Return nothing but the lines from the one containing "Task: Open Manage Domain Settings" through the end of the records below, exactly as they stand and without pictures.

Data shown —
=-=-=
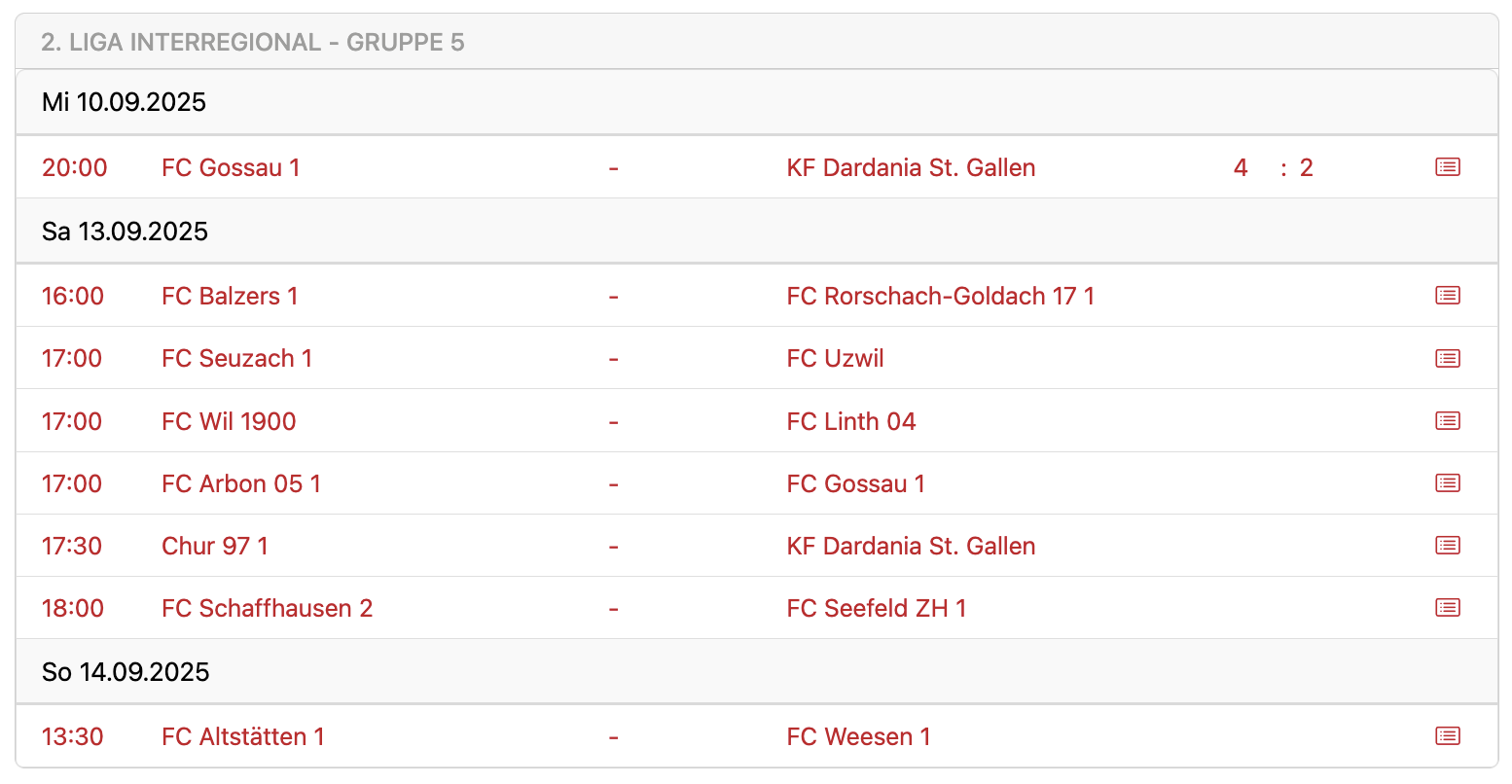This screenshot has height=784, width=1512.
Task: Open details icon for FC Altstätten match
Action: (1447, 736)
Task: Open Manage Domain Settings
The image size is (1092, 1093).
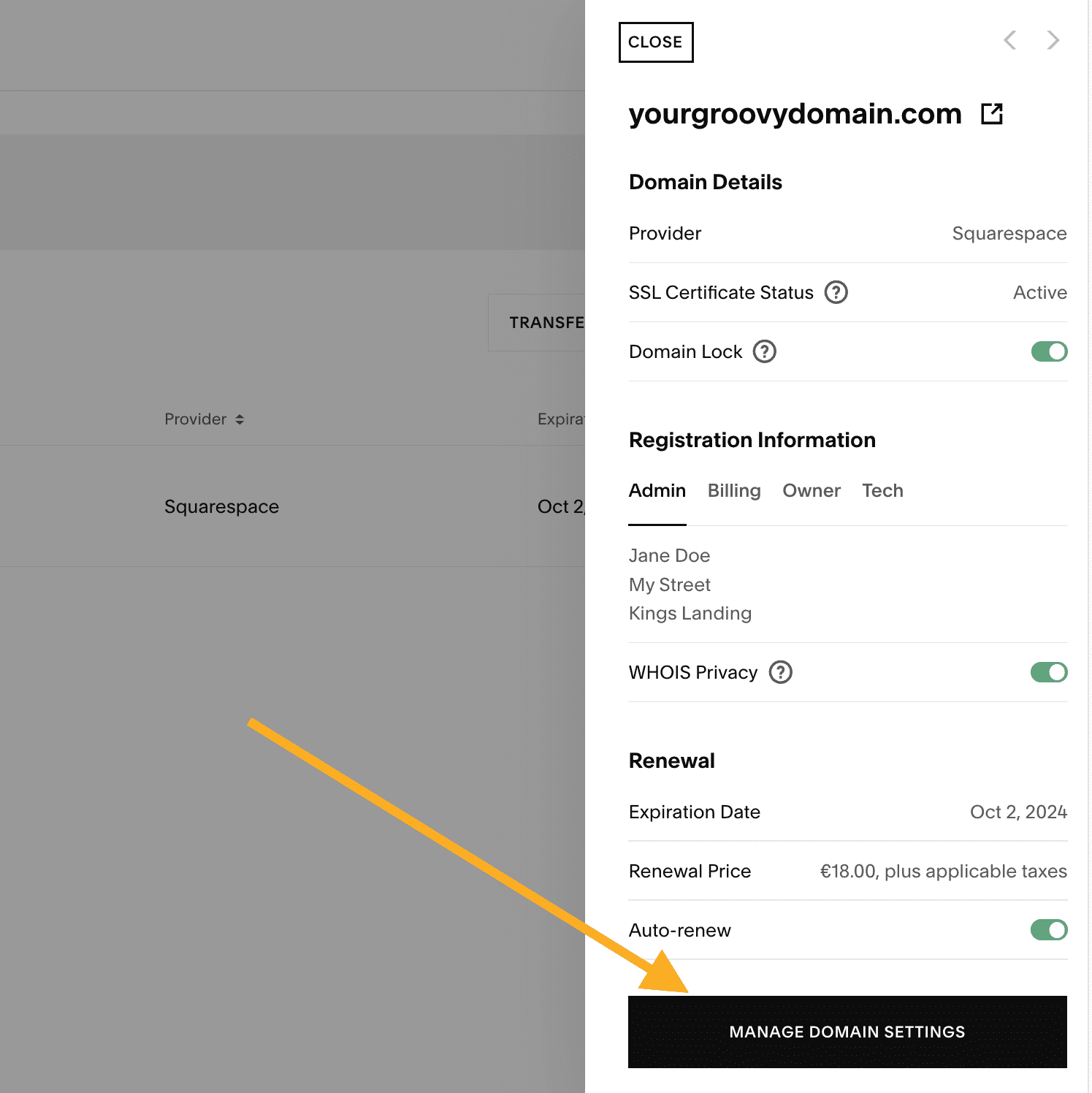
=-=-=
Worked solution —
Task: Open Manage Domain Settings
The image size is (1092, 1093).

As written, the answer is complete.